- DATA FOR REVIEW

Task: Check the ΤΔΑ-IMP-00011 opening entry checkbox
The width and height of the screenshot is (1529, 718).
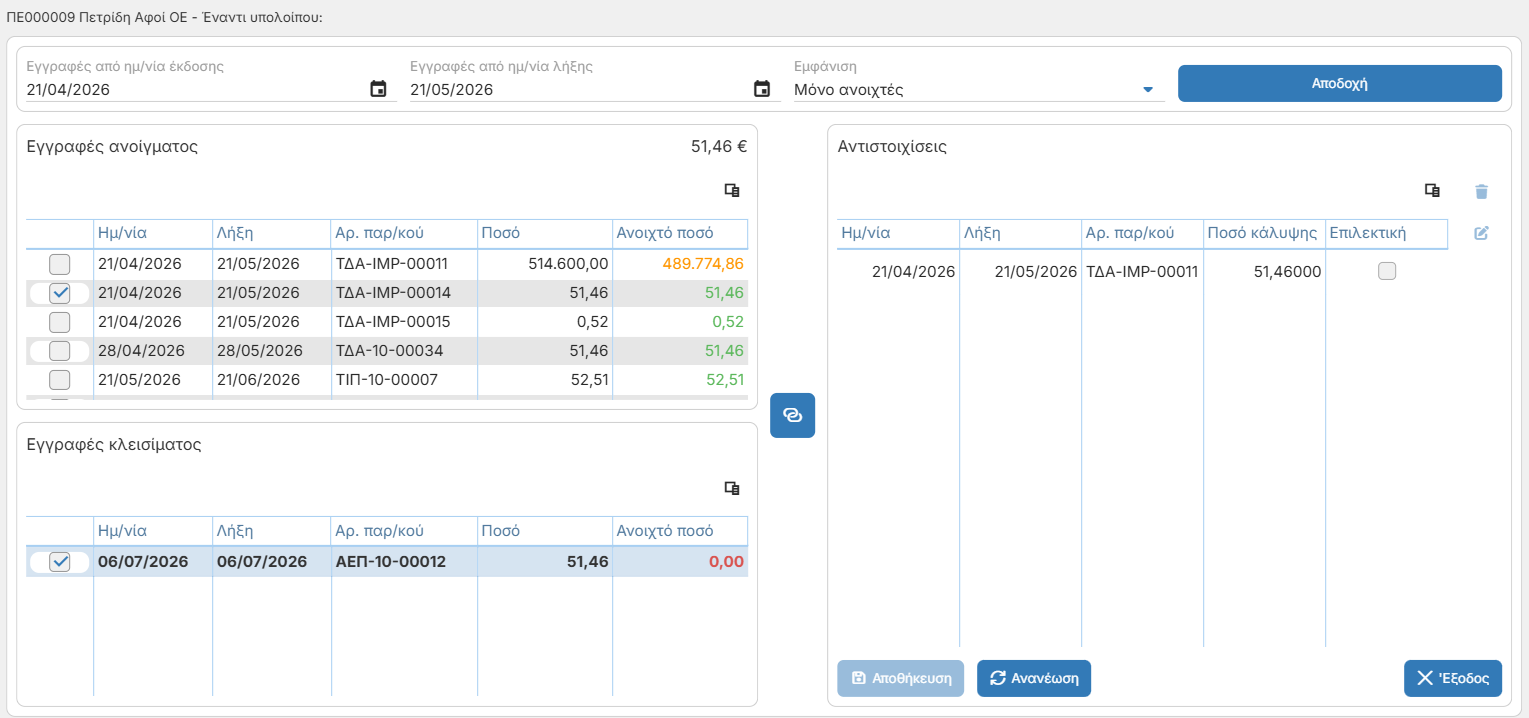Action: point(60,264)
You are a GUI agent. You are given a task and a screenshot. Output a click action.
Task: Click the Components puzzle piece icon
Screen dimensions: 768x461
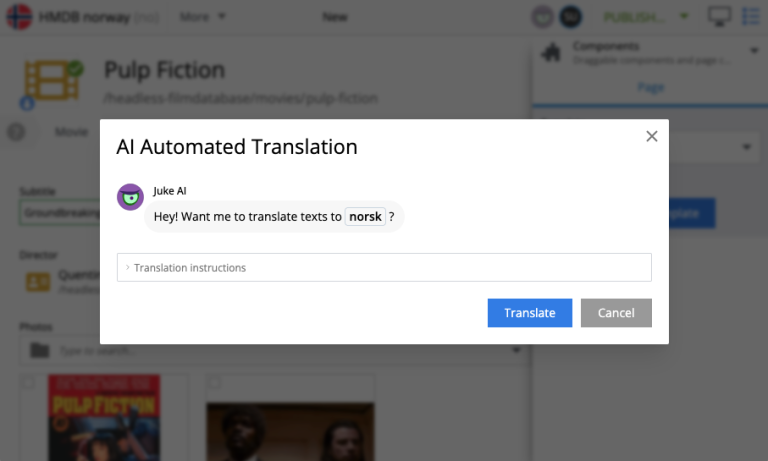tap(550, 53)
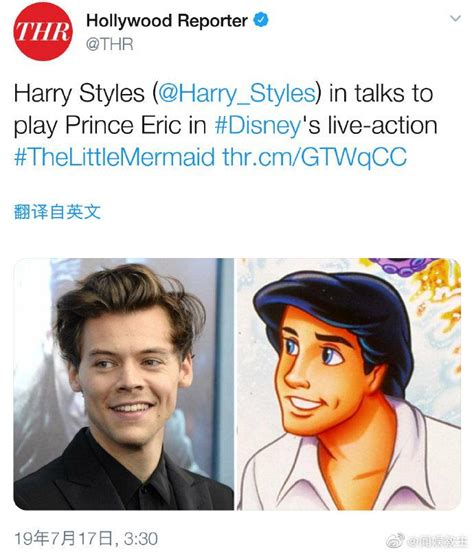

- HOW TO COMPLETE THIS TASK
Beginning with the line that contains "You are a GUI", output every line down to the last line of the entries above exactly as written, apart from the pictures.

- ANSWER AREA
You are a GUI agent. You are given a task and a screenshot. Output a click action.
Task: Click the Components puzzle piece icon
Screen dimensions: 768x461
tap(550, 53)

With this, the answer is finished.